One of my mentors many years ago reminded me that when I, as a leader, was away at a meeting, my team was wondering what I was doing and if I was thinking about them and their best interests. They might also be breathing a sigh of relief that I was gone for a while, or they might be frustrated because they needed answers or decisions, but the point he was making was to not forget that no matter where I was, I was leading. My team was out of my sight, but they shouldn’t be out of my mind, as I most definitely was not out of theirs.
Every leader has his or her own unique style, and leadership means something different to every leader (see this article on 30 definitions of leadership from 30 leaders). No two leaders manage in the same way. As a leader, you have a wide range of freedom to craft a style that is both effective and works for you. With this freedom in mind, and understanding that your leadership energy exists whether you are personally present or not, take the time to think about the power of your leadership, which influences your team in your presence and your absence. Here are a few ideas of how to get started:
- Leadership is a philosophy. Spend some time reflecting on your standards of leadership. Write them down, and be specific. For example. we all value “honesty,” but what does that look like to you when you experience it?
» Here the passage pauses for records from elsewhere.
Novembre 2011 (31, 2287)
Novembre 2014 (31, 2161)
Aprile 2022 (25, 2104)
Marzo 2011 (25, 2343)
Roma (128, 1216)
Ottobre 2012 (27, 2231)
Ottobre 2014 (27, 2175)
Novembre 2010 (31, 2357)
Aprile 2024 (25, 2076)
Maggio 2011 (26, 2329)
- Be loyal to your own hard-wiring. It’s OK to be inspired by other leaders, but remember who you are and tap into your natural strengths. Trying to be someone you are not is a fool’s errand.
- Ask for feedback to see how others experience you as a leader. My clients are great at giving me feedback, and I will ask them if the time we spent was worth their time and focus. If it’s not, we shift things so they work better.
- Remember that your leadership focus will shift and change as you climb the ladder, or as your business grows. Someone who is leading a team of three people in a start-up may be very different than someone who is leading an organization with thousands of employees.
Making it one of your daily practices to think about your leadership will help you maintain a focus on who you are leading, how you are showing up and what opportunities or obstacles you are creating for yourself and others.